→ How to complete this task
Drop the pictures; give again exactly the lines from the one holding "Viewport: 1122px width, 876px" through the end of the data.

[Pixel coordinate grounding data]
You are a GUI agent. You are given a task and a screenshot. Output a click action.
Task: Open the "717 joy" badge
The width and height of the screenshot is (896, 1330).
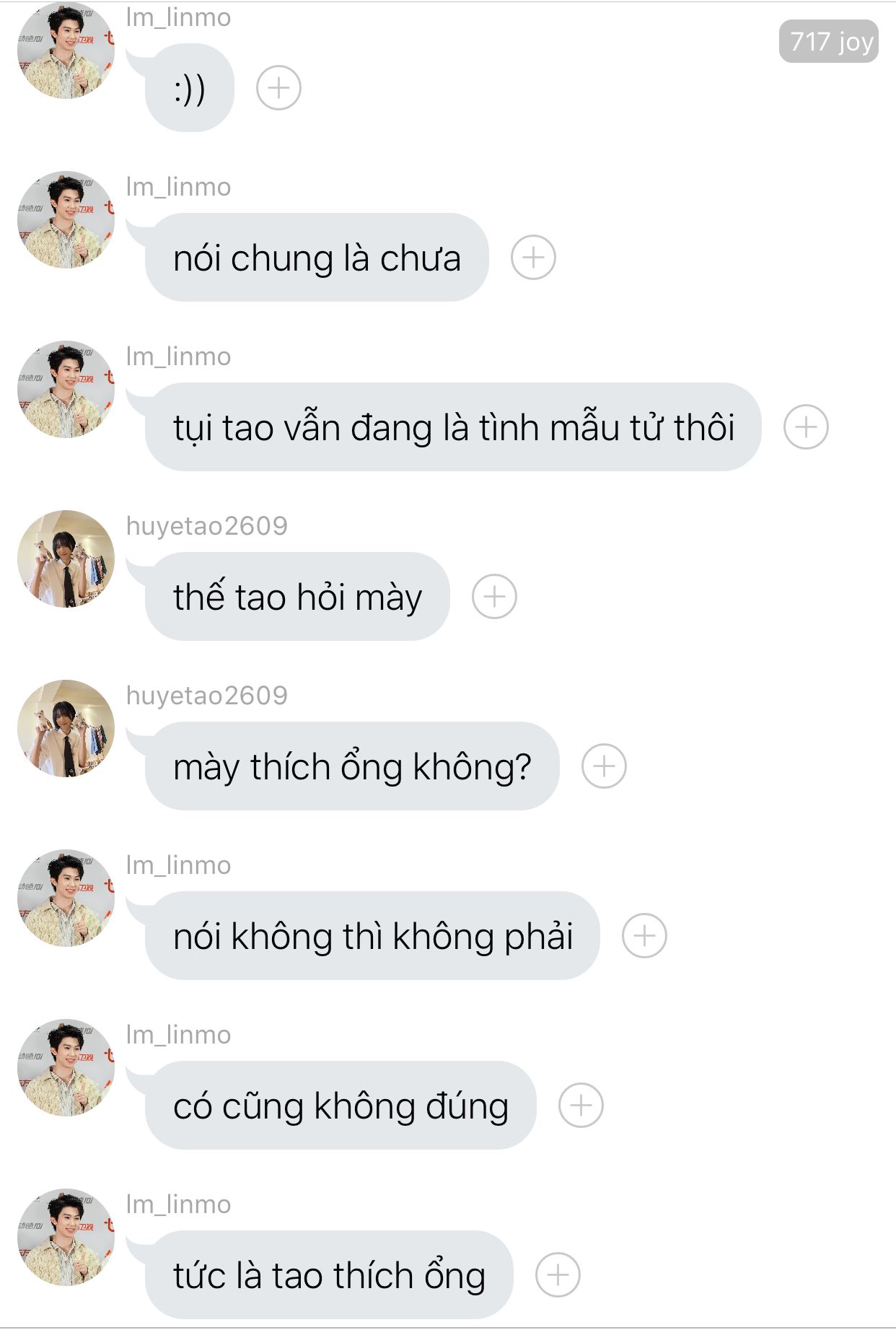[x=829, y=41]
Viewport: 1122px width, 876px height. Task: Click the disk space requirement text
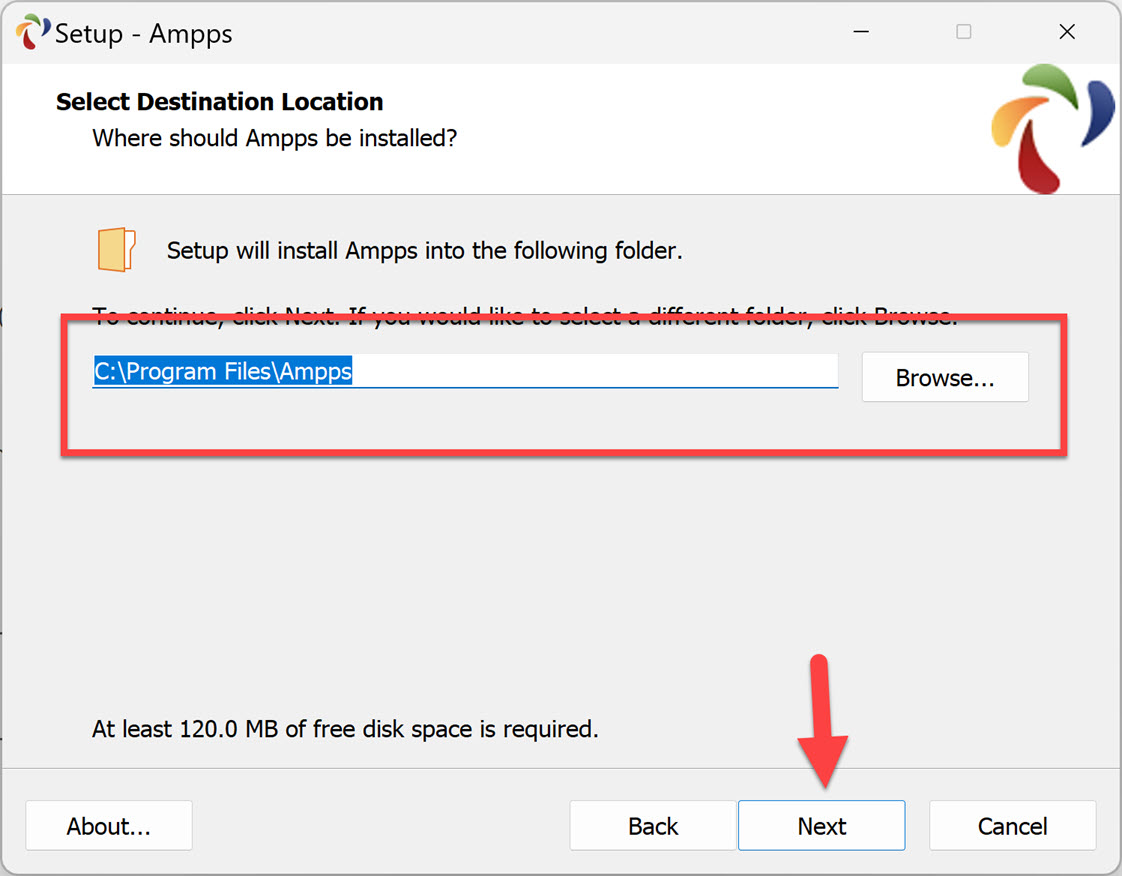click(344, 729)
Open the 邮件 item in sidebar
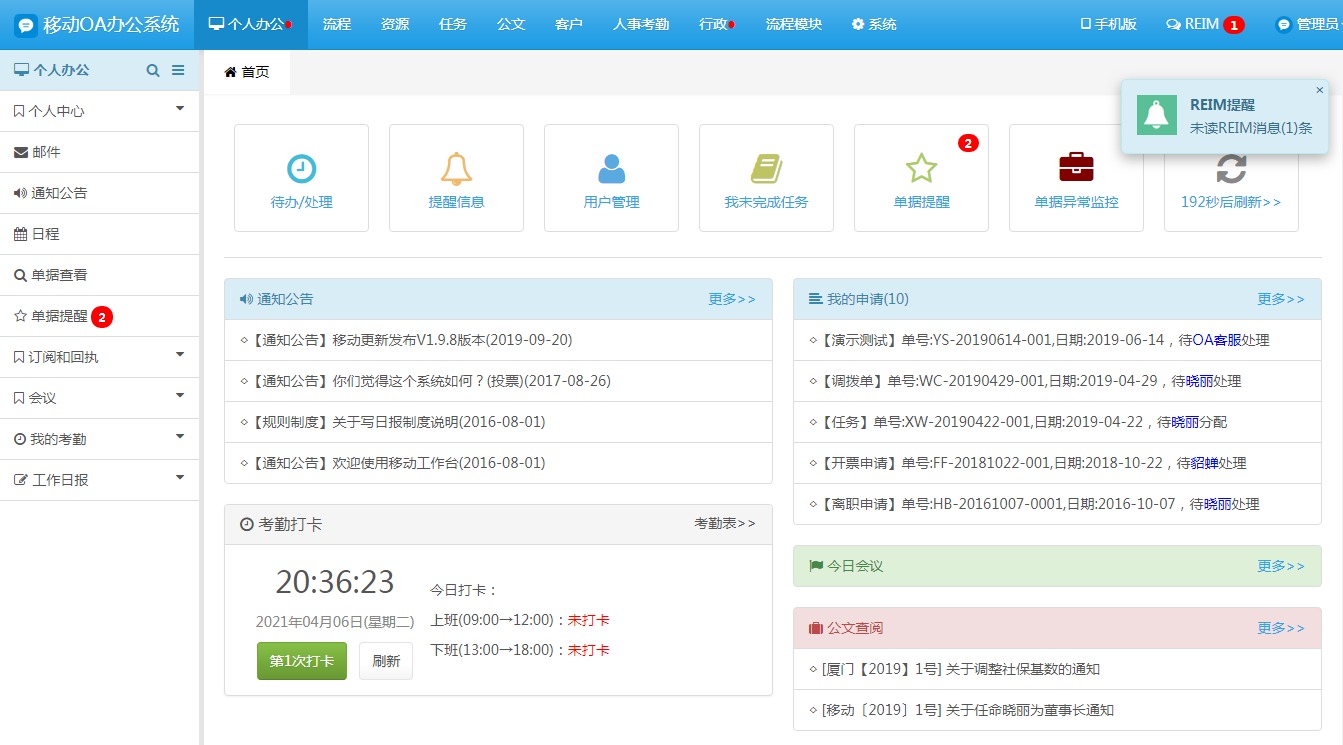The width and height of the screenshot is (1343, 745). click(x=46, y=152)
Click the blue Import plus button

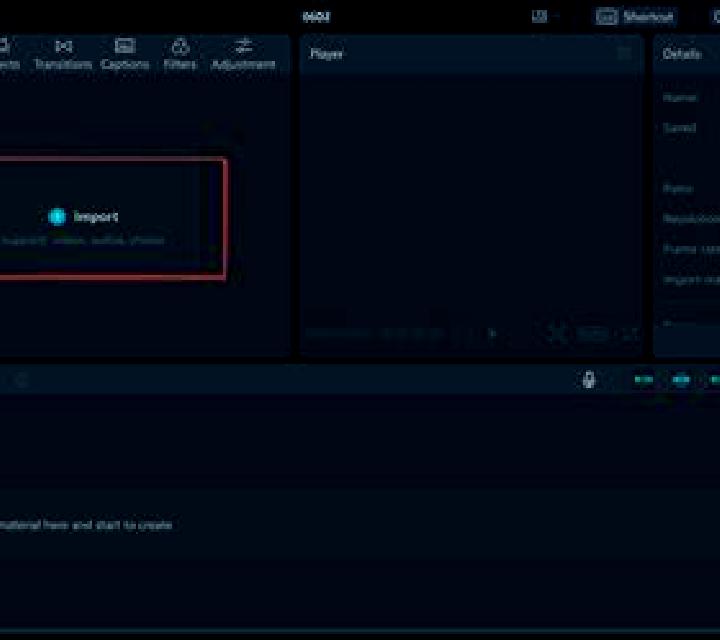(x=57, y=217)
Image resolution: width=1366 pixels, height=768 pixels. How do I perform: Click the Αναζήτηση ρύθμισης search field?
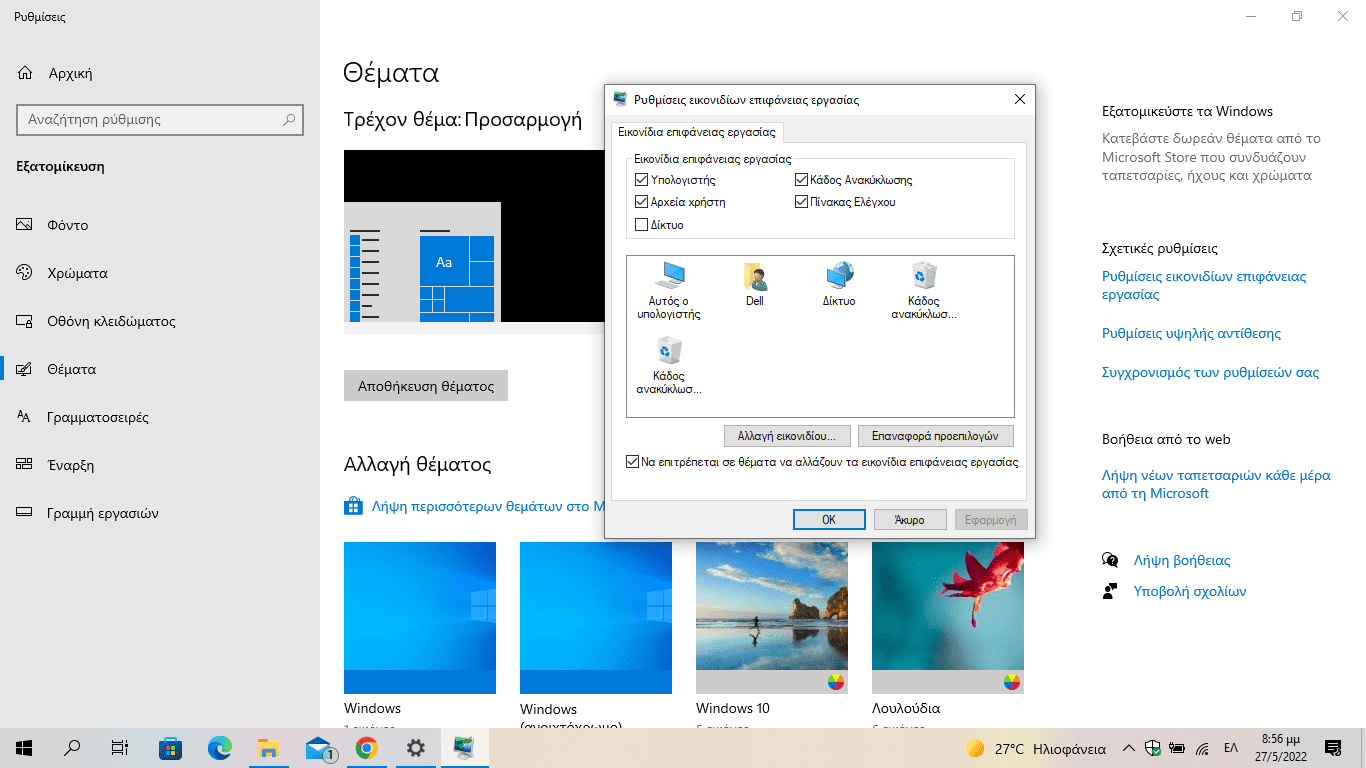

→ Answer
Viewport: 1122px width, 876px height. Task: Click the disk space requirement text
click(344, 729)
Open the 邮件 item in sidebar
The width and height of the screenshot is (1343, 745). click(x=46, y=152)
Click the blue Import plus button

(x=57, y=217)
Image resolution: width=1366 pixels, height=768 pixels. How do I perform: Click the Αναζήτηση ρύθμισης search field?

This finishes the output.